Cherokee Fall Festival is Sept. 7-8

Sequoyah Birthplace Museum’s annual Cherokee Fall Festival will be held Sept. 7-8. The two-day festival celebrates the 28th year of the event and featured a variety of activities including historical demonstrations, blowgun competitions, a Civil War battle re-enactment, Cherokee storytelling, activities for children and community dancing with the Warriors of Ani-Kituwah.

Sequoyah Birthplace Museum, Tennessee’s only tribally owned museum, will host its 28th annual Cherokee Fall Festival from 10 a.m. until 5 p.m. on Saturday and Sunday, Sept. 7-8.

This year’s theme will be “Cherokee Folklore, Legends and Traditions.”

Visitors will have the opportunity to step back in time to experience food, Cherokee arts and crafts demonstrations, music and dance.

A blacksmith will be doing on-site demonstrations in the shop both days. Other demonstrations and displays will include Cherokee life in 1700s and a Civil War encampment.

Attendees will be able to meet and talk with Cherokees from the Cherokee Nation in Oklahoma and the Eastern Band of Cherokee Nation in North Carolina. Special entertainment will be provided by the Warrior Dancers of Ani-Kituhwa, who are the Eastern Band of the Cherokee Nation official ambassadors.

Tennessee State Parks will be doing a Birds of Prey program both days.

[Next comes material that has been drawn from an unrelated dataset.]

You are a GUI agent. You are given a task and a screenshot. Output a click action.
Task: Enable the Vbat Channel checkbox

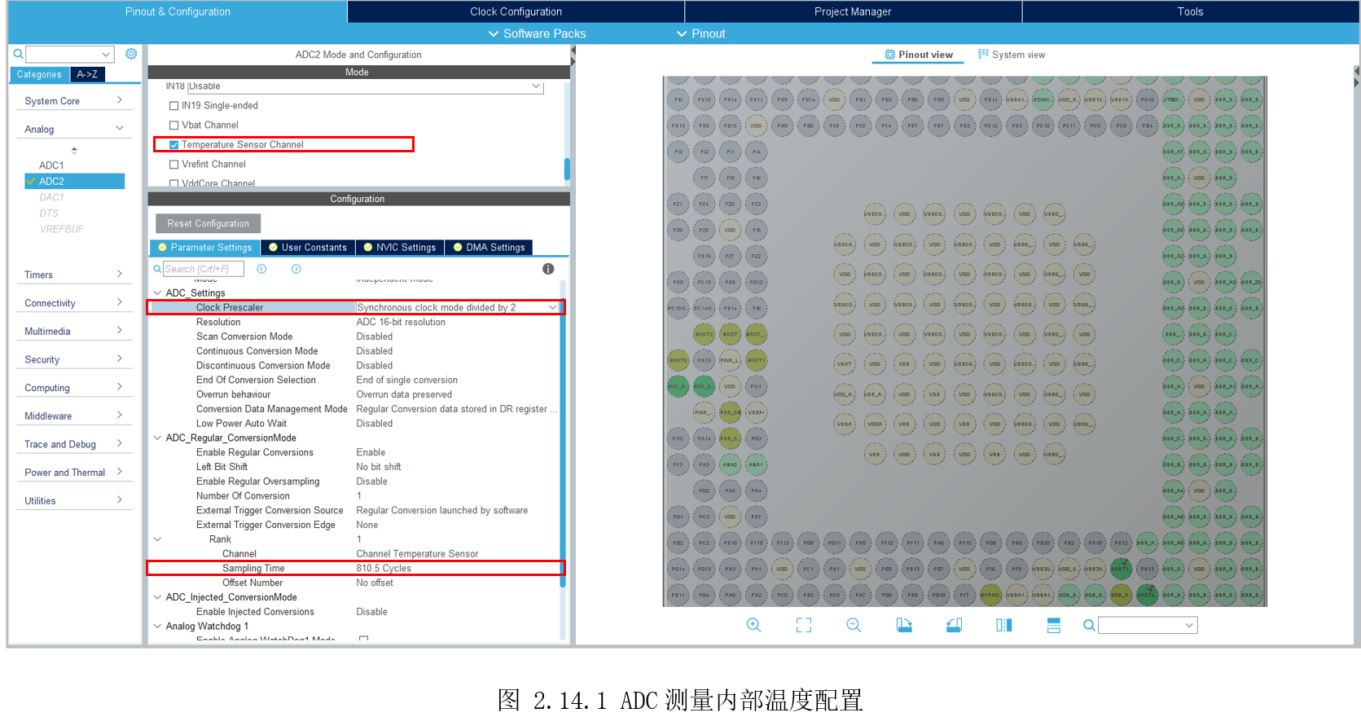(173, 125)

Other activities include art and posters from Cherokee Elementary School (at the amphitheater), meeting and chatting with Miss Cherokee Mystical Spirit Walela Armachain, Cherokee cooking demonstrations in the museum’s multi-purpose room, a Civil War gun display inside the museum, having your name written in Cherokee, and checking out the reconstructed 1800s dog-trot log cabin. Darts, beads, talking sticks, games, face painting and free Cherokee name cards will be available for children. The popular children’s blowgun competition and adult’s blowgun competition will also be held on both days, as well as a Civil War battle re-enactment.

Traditional Indian Fry bread, Indian tacos and other food and drinks will be sold.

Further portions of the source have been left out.